Introduction

Knowledge about the bio-geographic ancestry revealed from crime-scene samples can be relevant for investigative intelligence purposes in search for unknown sample donors who usually cannot be identified via conventional forensic STR profiling. DNA-based bio-geographic ancestry inference is also applied in genealogical and anthropological research for various purposes. The human Y chromosome is widely studied as an evolutionary marker of patrilineal descent. A well-established Y-chromosome phylogeny is available [6] and is continuously being expanded as novel SNPs are discovered. A wealth of data has been produced previously on the worldwide distribution and allele frequencies of numerous Y-SNPs and the respective Y haplogroups they define.

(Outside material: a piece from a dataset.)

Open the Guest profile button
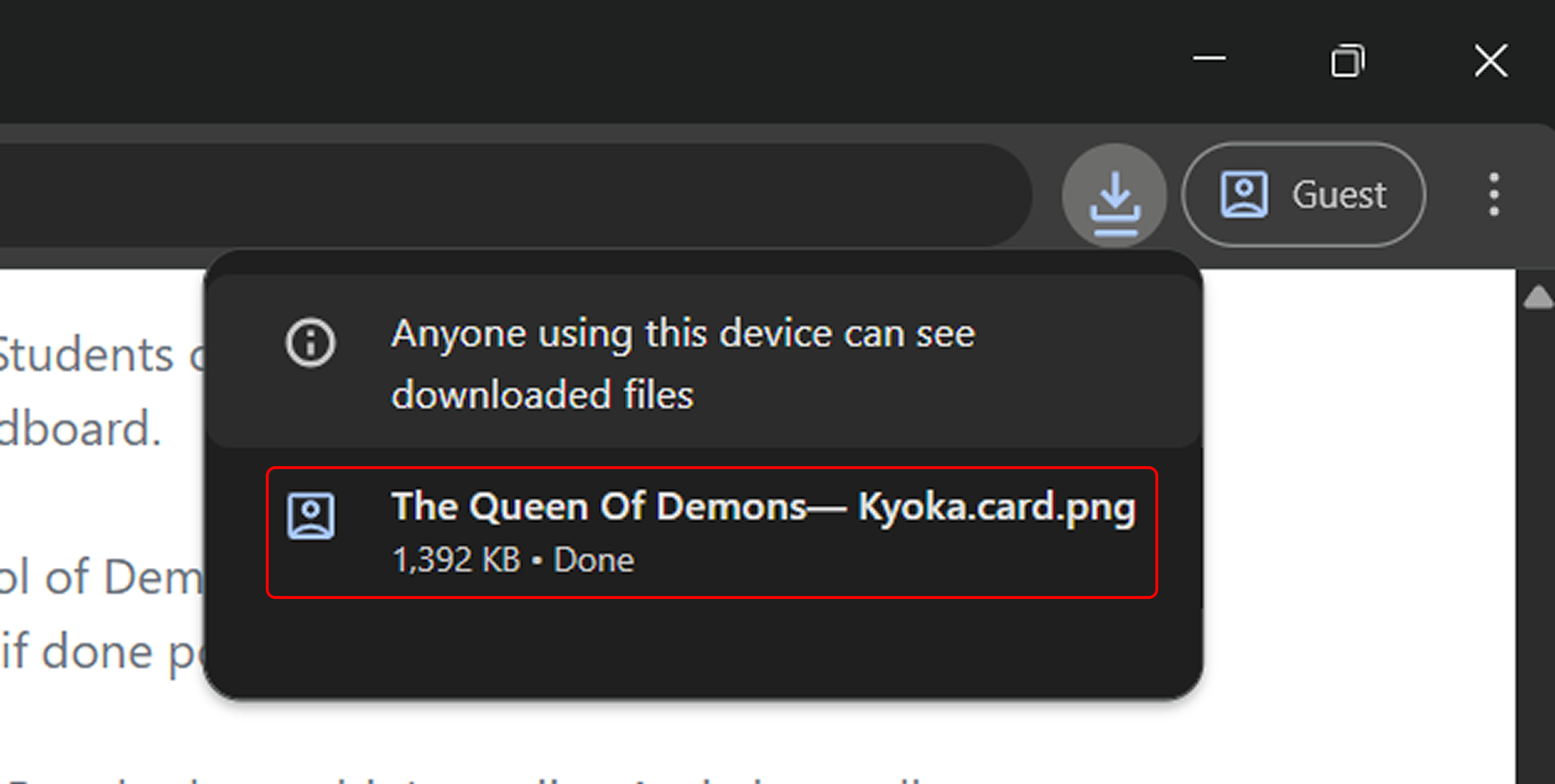tap(1304, 195)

Here, we take advantage of existing knowledge on the Y-SNP phylogeny and worldwide Y haplogroup distribution and introduce two Y-SNP multiplex assays, based on single-base primer extension (SNaPshot™) technology, for the detection of the major worldwide Y haplogoups. Together with well-known Y-SNPs, we have also included some relatively novel Y-SNPs such as M522 [4], M526 [4], P326 [8] and M412 [9], acknowledging most recent progress in Y-chromosome research.

Materials and methods

DNA samples

A subset of DNA samples from the HapMap 3 reference panel [1], belonging to various Y haplogroups, was obtained from the Coriell Institute for Medical Research (http://www.coriell.org/).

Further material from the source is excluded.